B. Penelitian yang Relevan
M.C Schadee, dalam buku yang berjudul Kepercayaan Suku Dayak
di Tanah Landak dan Tayan, Yayasan Idayu, 1979. Kesimpulan dari
penelitian tersebut antara lain bagi suku Dayak dan suku Melayu di
pedalaman Kalimantan, khususnya di tanah Landak dan Tayan mengenal
adat Balenggang dan Balian dalam penyembuhaan penyakit beserta
pengobatannya. Adat Balian merupakan ciri khas masyarakat Dayak yang
sering dipakai dalam pengobatan, sedangkan adat Balenggang lebih
banyak digunakan oleh orang-orang Melayu dan sebagian masyarakat
Dayak. Dalam hal ini yang sangat membedakan antara adat Balian dan
Balenggang tampak dalam penggunaan bahan dalam pengobatan, yaitu
16
dalam adat Balian menggunakan jalu (babi), sedangkan adat Balenggang
menggunakan Ayam.

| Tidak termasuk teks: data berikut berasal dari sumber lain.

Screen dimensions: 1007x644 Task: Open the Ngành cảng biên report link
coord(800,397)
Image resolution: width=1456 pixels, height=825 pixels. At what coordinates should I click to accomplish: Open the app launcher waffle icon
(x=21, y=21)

Dalam hal inilah masyarakat Dayak dan Melayu
mengenal sistem pengobatan tradisional yang sangat erat kaitannya dengan
alam religius mereka tentang ajaran Kaharingan. Orang Dayak cenderung
melihat penyebab dari suatu penyakit dengan cara metafisik. Suku Dayak
mempercayai dengan menggunakan adat Balian bisa menyembuhkan
mereka. Masyarakat Dayak biasa menggunakan ritual tertentu yang
dipimpin oleh seorang Balian dalam pengobatan suatu penyakit. Begitu
juga dengan suku Melayu yang mengenal adat Balenggang yang biasa
disebut Lenggang atau tukang Lenggang yang termasuk ke dalam medium
yang dapat dimasuki roh dengan pembacaan mantra-mantra untuk
penyembuhan penyakit.
Pada penelitian tradisi upacara adat Babore memiliki suatu
persamaan yaitu sama-sama membahas tentang suatu adat pengobatan
tradisional suku Dayak di Kalimantan Barat sebagai sarana dalam
pengobatan tradisional. Penelitian tersebut memiliki suatu perbedaan objek
penelitian, dan juga di mana dalam penelitian Schadee hanya membahas
kepercayaan masyarakat dalam pengobatan tradisional adat Balenggang.
Sedangkan dalam penelitian ini membahas secara luas bagaimana prosesi
tradisi upacara adat Babore bagi masyarakat Dayak Kanayatn Desa Hilir
Tengah Kecamatan Ngabang Kabupaten Landak.